_GIVEN RECORDS_.
----------------------------------------
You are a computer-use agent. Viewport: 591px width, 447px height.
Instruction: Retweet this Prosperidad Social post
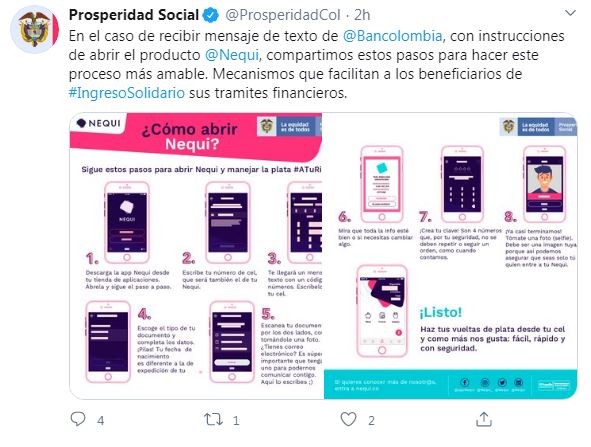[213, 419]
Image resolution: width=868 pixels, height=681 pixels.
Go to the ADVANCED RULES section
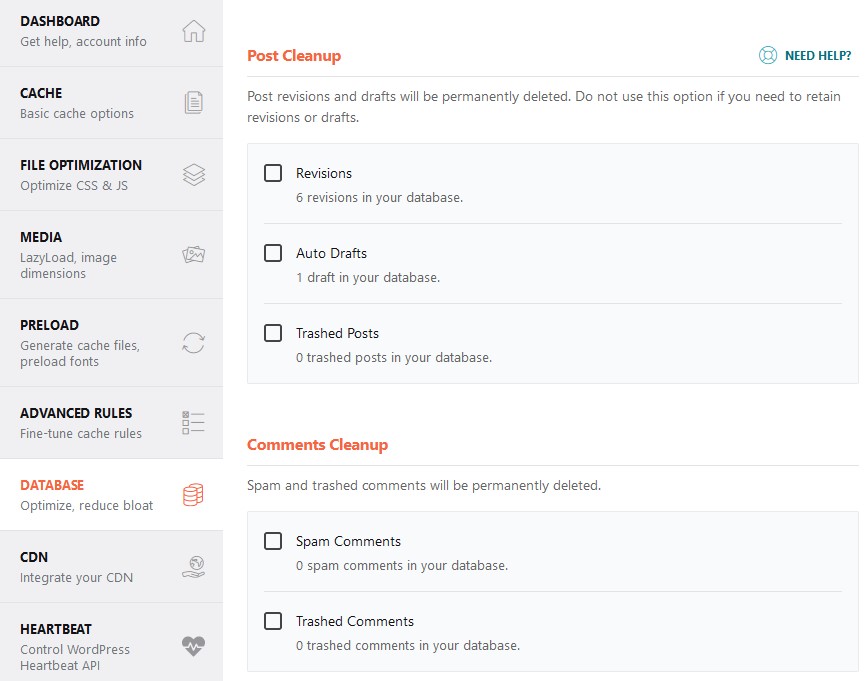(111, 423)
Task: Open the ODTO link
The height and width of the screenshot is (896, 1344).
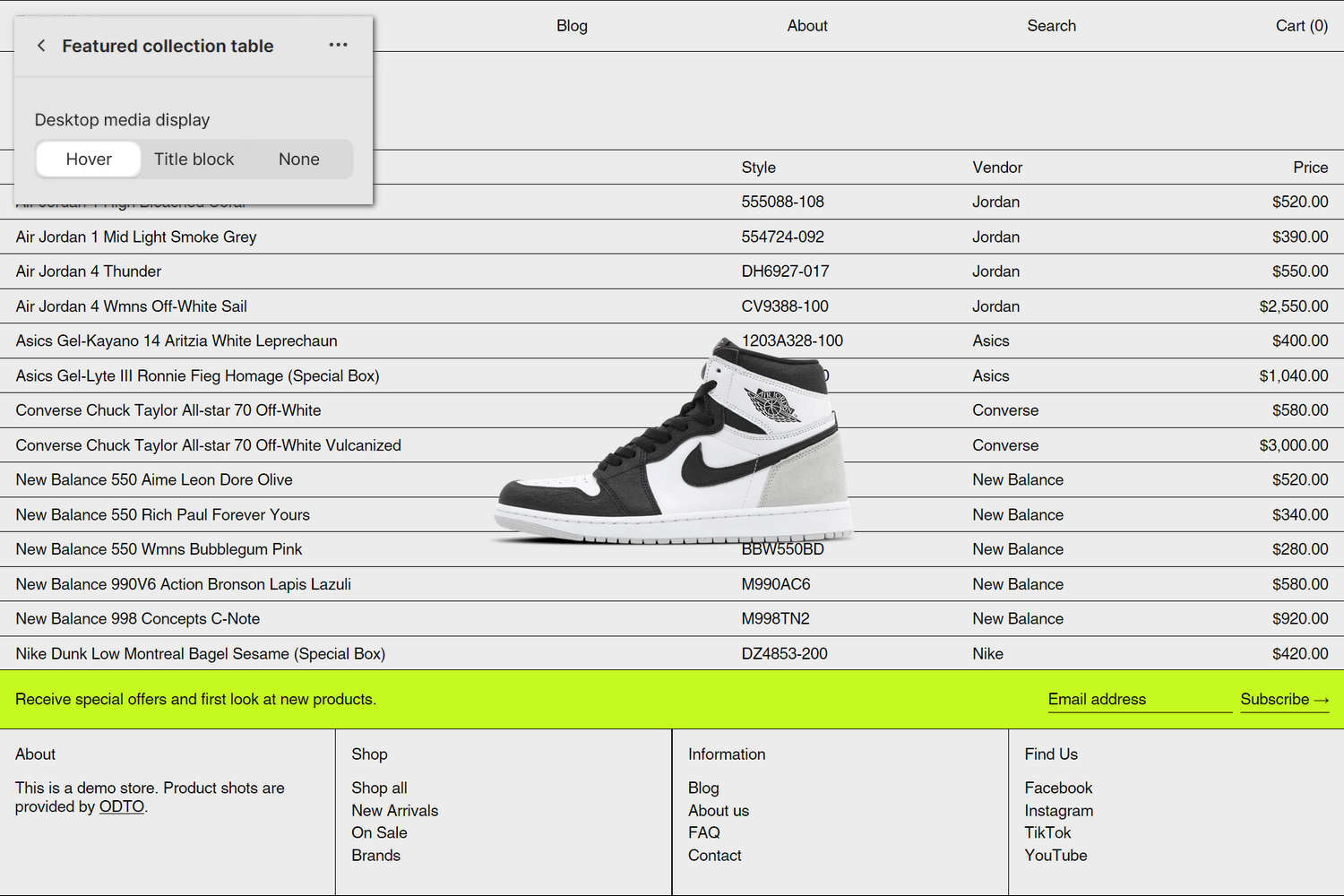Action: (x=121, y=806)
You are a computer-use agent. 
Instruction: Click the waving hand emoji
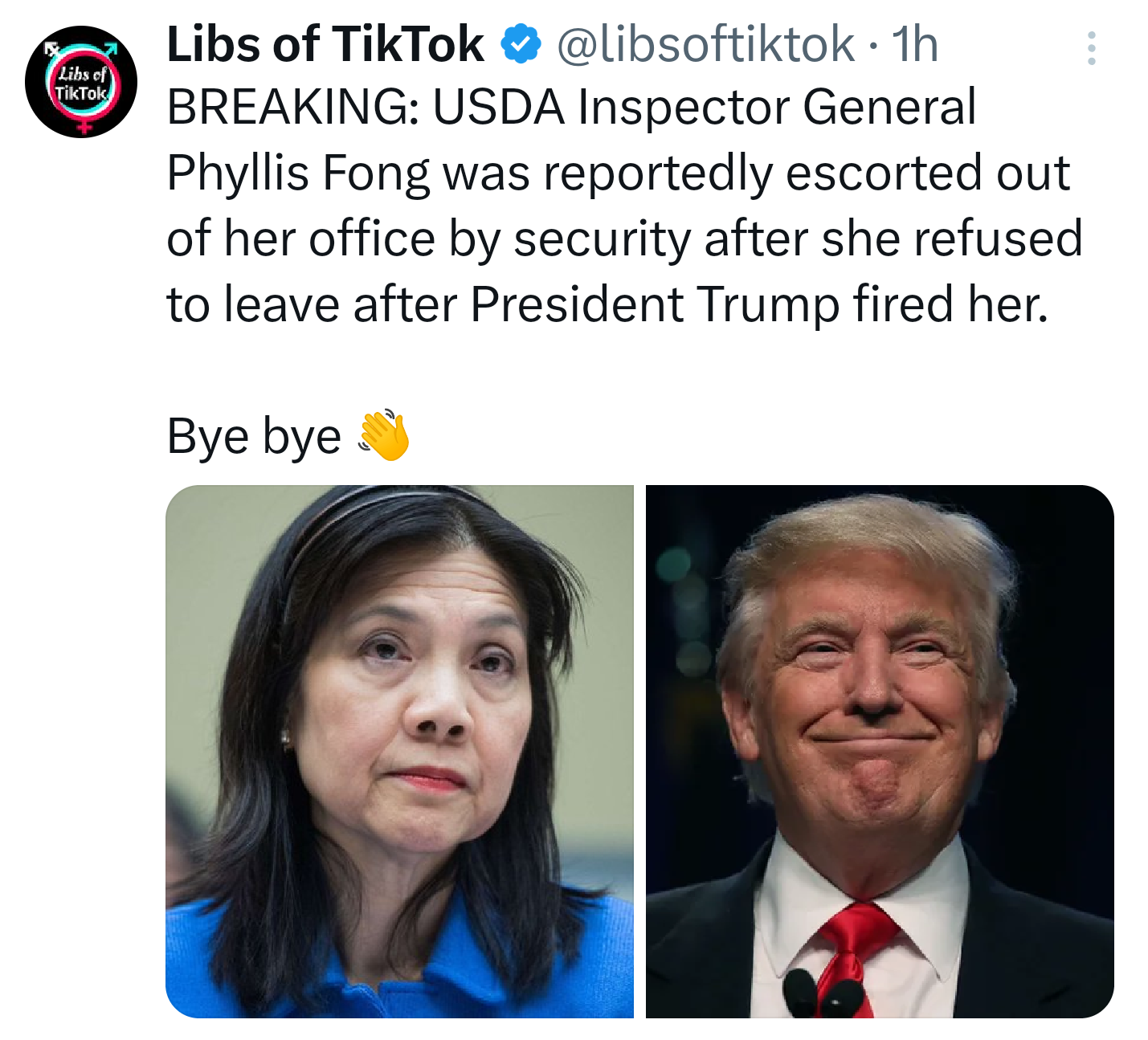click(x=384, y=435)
----------------------------------------
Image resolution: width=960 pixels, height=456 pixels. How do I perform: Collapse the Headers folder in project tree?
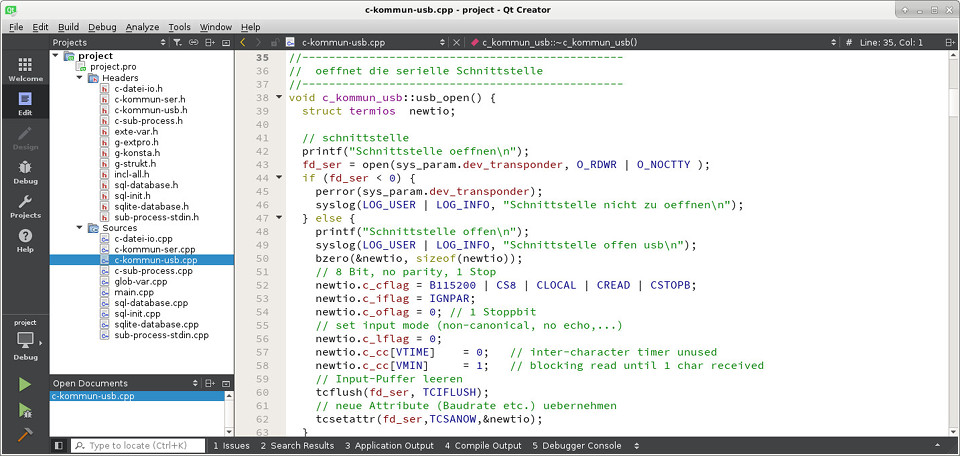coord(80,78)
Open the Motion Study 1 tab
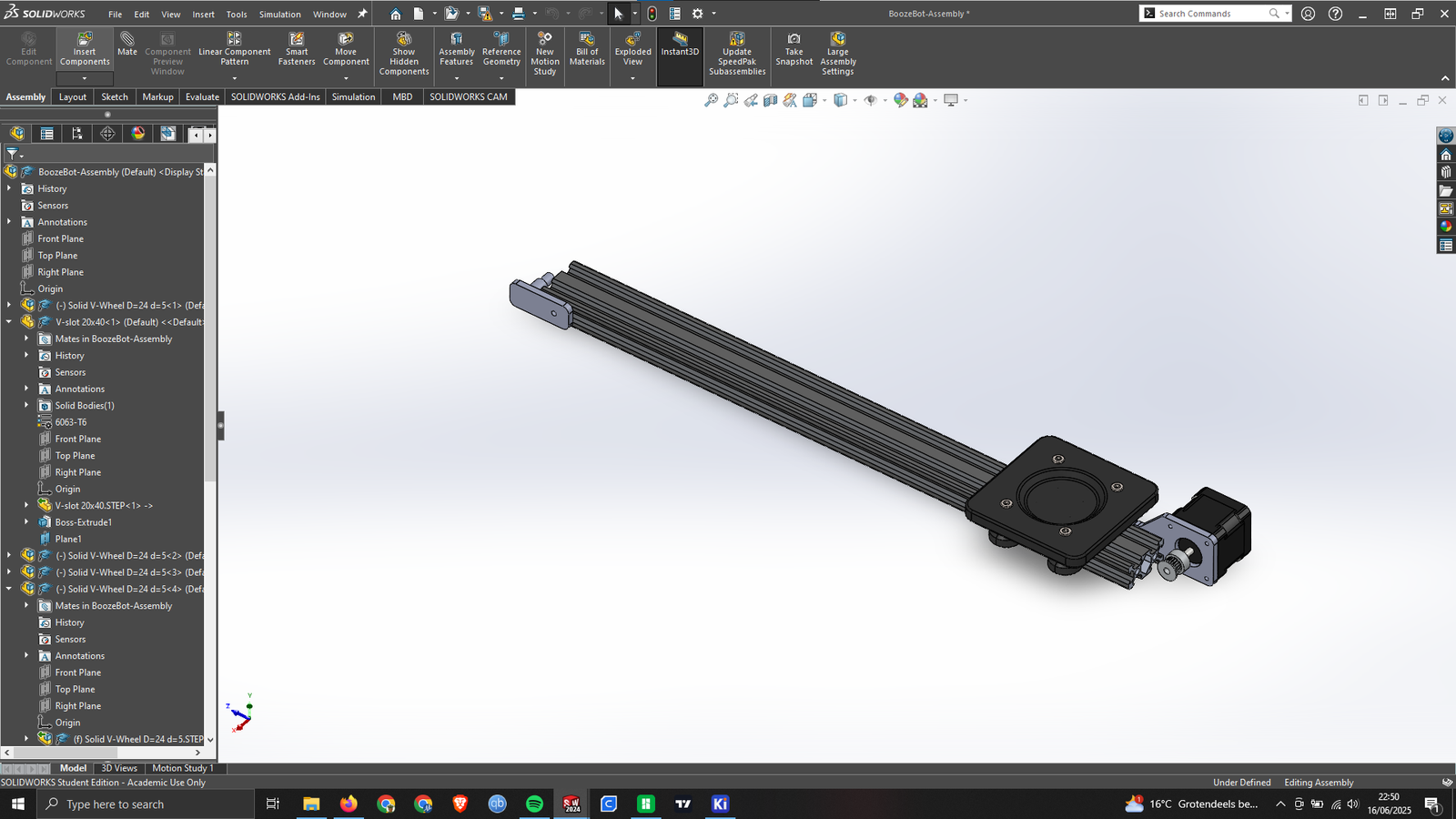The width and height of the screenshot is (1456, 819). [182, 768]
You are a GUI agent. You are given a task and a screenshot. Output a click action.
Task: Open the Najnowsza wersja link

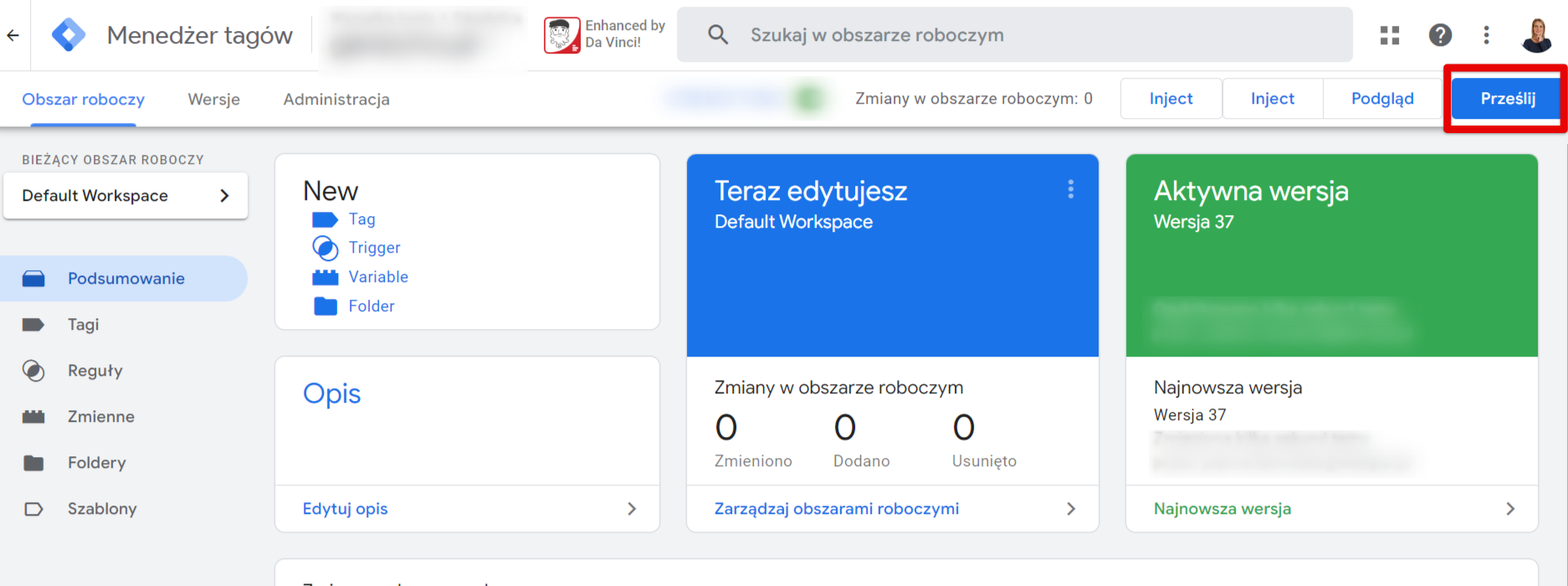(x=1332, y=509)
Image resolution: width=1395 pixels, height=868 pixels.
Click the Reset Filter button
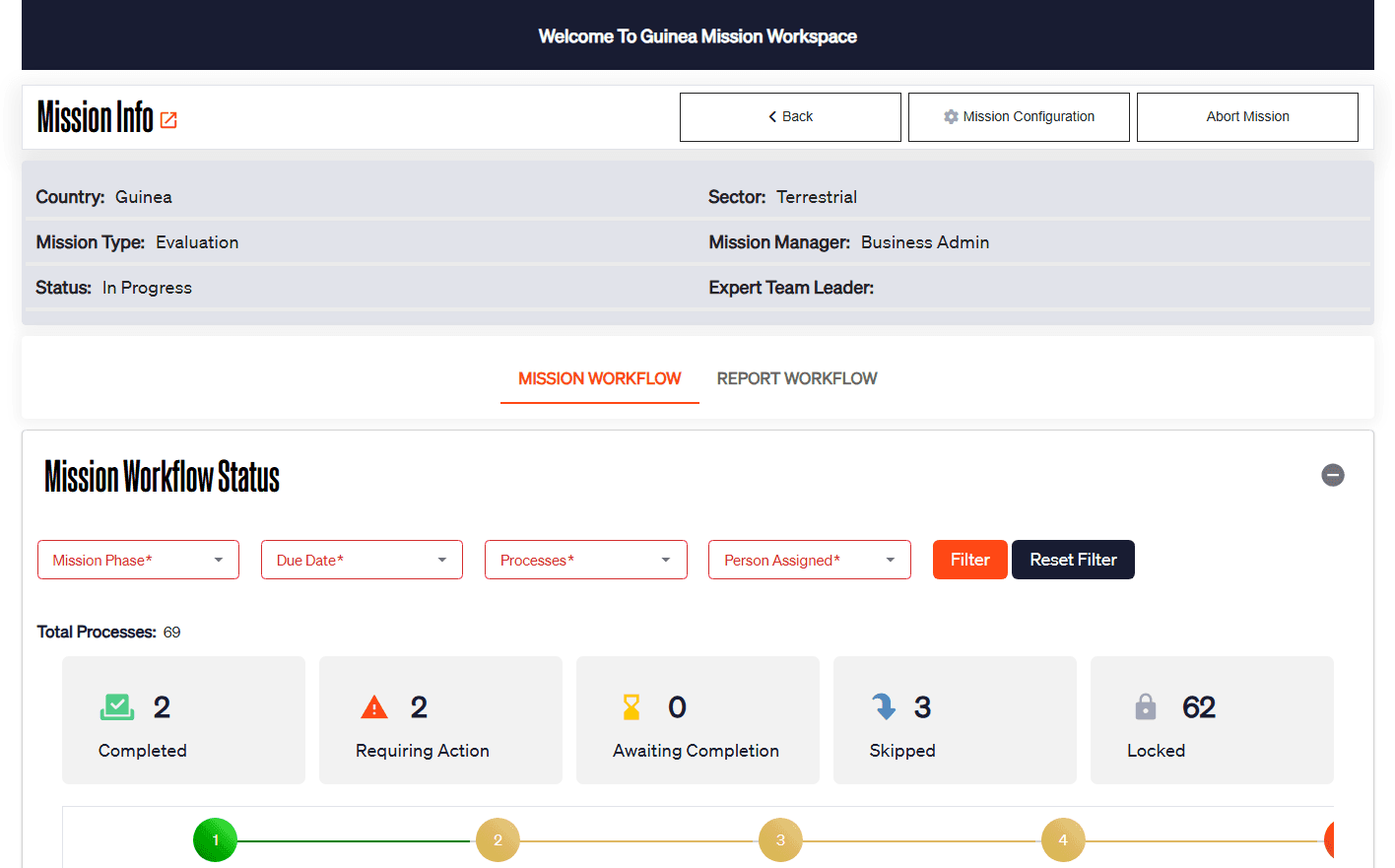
----------------------------------------
_EXERCISE DESCRIPTION_. Restate word for word the lines of the data above that begin at the line with "You are a GUI" and end at the line with "Click the Reset Filter button", keeping both ends and dropping every picture.

_SOLUTION TO THE EXERCISE_.
You are a GUI agent. You are given a task and a screenshot. Output a click action.
Task: Open the Najnowsza wersja link

(x=1332, y=509)
Image resolution: width=1395 pixels, height=868 pixels.
Click the Reset Filter button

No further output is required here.